On 18 May the ship Sun Rise sailed from Trieste (Italy) carrying four new gates for the third set of locks on the Panama Canal. The gates, the second set to be shipped to Panama, are scheduled to arrive in mid-June.
With just 26% of the expansion work left to be done, the Canal is on the point of completing its biggest infrastructure project since its inauguration a century ago.
An average of 14,000 vessels transit the Panama Canal per year, each carrying up to 5,000 TEU. The new locks will allow the passage of 12 to 14 vessels a day, doubling the annual transit rates. And additionally, the canal will be open to Post-Panamax vessels, which can transport a maximum of 13,000 TEUs.
The expansion works on the Canal started nearly seven years ago, on 13 September 2007, with a total budget of 5,250 million dollars and the creation of 30,000 jobs.
The main aim, according to the Panama Canal Authority (PCA), “is to increase capacity to meet demand growth, with enhanced customer service.”
The expansion, to construct a new lane of traffic along the Canal, through the construction of two new sets of locks, is made up of four projects.
The third set of locks is the most important component in the expansion. It involves the construction of two new lock complexes on the Pacific and Atlantic sides.
This will create a third lane of traffic for the largest vessels.
Each lock complex will have three levels or chambers, with a similar configuration to the existing Gatún Locks.
The new lane will have a lock on each side, providing the capacity to handle vessels up to 160 feet wide, 1,200 feet long and 50 feet deep, or with a cargo volume of up to 170,000 DWT and 12,000 TEU.

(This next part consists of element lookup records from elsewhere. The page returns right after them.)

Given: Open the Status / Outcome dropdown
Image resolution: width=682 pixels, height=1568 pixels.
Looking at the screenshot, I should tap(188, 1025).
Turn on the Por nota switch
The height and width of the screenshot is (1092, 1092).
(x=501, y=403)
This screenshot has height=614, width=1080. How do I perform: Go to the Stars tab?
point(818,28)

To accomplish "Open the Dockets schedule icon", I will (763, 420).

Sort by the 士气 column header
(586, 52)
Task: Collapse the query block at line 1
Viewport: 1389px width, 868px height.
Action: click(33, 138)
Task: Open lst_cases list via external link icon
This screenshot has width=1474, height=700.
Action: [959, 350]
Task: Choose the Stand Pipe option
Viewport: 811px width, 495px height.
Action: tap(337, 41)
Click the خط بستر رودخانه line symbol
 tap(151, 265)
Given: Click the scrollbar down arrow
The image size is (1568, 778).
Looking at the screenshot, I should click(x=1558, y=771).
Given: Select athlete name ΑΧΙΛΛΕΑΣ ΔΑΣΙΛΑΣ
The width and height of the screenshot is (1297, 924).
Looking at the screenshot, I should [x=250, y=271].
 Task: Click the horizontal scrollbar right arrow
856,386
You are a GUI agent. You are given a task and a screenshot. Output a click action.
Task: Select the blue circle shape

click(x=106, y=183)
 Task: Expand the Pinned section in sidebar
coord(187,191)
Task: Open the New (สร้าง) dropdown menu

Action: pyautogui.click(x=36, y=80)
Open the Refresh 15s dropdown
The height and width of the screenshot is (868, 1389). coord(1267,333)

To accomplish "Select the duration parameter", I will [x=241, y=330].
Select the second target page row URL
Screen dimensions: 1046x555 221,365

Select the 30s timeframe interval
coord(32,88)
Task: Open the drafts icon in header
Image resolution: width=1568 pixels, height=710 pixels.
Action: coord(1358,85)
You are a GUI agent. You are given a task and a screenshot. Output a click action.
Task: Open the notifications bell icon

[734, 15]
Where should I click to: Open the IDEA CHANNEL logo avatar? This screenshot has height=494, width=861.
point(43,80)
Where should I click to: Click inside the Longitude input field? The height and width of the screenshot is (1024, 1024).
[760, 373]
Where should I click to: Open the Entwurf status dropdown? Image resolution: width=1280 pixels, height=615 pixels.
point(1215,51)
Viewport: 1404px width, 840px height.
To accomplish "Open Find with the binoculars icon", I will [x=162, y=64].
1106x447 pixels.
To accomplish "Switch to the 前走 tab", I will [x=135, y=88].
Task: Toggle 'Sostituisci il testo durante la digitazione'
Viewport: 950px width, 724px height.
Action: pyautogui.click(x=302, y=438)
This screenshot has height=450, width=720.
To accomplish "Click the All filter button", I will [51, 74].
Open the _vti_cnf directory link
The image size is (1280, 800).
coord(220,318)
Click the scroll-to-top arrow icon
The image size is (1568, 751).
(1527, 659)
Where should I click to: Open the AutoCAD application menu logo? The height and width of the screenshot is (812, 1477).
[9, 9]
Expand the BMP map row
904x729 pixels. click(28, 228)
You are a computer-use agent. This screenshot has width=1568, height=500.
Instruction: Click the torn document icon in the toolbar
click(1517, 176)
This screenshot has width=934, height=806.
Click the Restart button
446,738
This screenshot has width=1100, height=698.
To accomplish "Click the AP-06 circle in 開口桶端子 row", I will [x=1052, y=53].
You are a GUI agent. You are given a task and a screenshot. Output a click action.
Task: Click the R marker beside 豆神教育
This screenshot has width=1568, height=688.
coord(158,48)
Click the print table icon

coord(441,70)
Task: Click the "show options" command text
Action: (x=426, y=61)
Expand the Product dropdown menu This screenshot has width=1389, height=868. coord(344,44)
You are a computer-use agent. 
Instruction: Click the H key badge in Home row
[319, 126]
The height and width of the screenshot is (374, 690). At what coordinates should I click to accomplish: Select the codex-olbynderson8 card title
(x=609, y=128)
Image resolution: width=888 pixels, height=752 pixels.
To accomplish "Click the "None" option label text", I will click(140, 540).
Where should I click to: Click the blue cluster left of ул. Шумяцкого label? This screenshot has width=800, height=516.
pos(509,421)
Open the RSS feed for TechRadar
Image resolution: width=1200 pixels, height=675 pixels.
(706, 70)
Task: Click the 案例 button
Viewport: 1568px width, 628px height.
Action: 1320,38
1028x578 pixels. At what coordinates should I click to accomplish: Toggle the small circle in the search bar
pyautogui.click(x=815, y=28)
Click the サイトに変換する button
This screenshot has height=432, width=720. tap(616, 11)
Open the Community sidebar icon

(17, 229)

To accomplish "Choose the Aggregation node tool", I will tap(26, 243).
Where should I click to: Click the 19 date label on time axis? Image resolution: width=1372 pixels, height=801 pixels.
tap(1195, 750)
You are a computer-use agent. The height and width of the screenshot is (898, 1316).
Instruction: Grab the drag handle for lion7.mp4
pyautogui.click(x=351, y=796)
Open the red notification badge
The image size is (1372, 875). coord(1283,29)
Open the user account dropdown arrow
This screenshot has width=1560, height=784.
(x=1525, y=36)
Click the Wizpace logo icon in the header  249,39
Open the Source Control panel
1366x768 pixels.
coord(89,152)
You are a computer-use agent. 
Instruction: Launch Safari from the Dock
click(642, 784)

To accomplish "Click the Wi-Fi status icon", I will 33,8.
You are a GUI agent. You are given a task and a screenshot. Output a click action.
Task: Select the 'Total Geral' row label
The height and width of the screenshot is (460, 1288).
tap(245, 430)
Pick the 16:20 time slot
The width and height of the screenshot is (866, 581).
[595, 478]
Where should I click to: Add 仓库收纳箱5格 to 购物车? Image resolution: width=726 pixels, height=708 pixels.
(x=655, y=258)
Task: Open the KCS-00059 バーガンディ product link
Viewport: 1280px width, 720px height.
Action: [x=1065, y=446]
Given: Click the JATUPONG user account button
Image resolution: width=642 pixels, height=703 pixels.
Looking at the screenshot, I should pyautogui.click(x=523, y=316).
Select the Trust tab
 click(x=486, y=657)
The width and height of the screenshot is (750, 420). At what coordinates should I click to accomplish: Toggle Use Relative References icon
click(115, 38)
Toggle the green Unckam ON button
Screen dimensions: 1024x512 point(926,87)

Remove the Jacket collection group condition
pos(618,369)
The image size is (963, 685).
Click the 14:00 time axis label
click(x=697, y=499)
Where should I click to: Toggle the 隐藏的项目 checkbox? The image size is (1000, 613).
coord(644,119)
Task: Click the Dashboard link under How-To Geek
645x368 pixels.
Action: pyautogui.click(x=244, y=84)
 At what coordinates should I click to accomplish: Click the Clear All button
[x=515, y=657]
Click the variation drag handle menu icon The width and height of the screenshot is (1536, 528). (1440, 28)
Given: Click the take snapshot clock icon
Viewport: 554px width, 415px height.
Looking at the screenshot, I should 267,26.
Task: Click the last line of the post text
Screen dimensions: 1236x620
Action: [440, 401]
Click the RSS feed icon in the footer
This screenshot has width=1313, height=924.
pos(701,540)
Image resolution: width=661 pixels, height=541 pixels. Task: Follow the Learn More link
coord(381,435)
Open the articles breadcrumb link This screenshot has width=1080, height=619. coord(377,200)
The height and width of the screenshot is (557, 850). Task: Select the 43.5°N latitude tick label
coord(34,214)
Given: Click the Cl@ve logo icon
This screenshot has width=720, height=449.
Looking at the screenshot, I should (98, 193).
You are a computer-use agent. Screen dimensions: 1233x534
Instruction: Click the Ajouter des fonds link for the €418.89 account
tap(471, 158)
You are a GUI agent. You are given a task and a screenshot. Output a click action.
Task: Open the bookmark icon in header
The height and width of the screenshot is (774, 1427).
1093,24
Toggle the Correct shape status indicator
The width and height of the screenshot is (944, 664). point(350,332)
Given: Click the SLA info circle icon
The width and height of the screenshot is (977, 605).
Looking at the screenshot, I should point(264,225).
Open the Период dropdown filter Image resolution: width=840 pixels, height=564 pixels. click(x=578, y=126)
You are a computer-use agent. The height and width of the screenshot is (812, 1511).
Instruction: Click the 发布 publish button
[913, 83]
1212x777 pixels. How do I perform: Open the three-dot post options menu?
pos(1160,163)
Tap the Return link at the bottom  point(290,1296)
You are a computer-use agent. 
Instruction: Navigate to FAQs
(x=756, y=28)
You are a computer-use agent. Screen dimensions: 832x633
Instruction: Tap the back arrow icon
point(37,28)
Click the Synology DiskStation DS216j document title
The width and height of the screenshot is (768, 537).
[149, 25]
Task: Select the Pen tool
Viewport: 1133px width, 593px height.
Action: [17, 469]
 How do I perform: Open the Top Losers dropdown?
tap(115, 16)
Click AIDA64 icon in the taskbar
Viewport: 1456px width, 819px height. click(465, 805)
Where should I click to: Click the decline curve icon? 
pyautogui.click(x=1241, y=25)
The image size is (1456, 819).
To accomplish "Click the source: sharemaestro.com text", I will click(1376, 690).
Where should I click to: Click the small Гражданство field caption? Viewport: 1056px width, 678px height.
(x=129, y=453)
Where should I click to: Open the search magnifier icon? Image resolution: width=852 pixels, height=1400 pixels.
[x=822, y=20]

The new access channel to the new Pacific locks, known as PAC-4, is an excavation of more than 6 kilometres in length, parallel to Miraflores lake.
Dredging the navigation channels throughout the length of the waterway, together with improvements in the water supply, through an increase in the maximum operating level of Gatún Lake, complete this enormous undertaking.
For the PCA the expansion, which will double the Canal’s capacity, will have “a direct impact on economies of scale and international maritime trade” and thus “maintain the Canal’s competitiveness and the value of the maritime route through Panama.”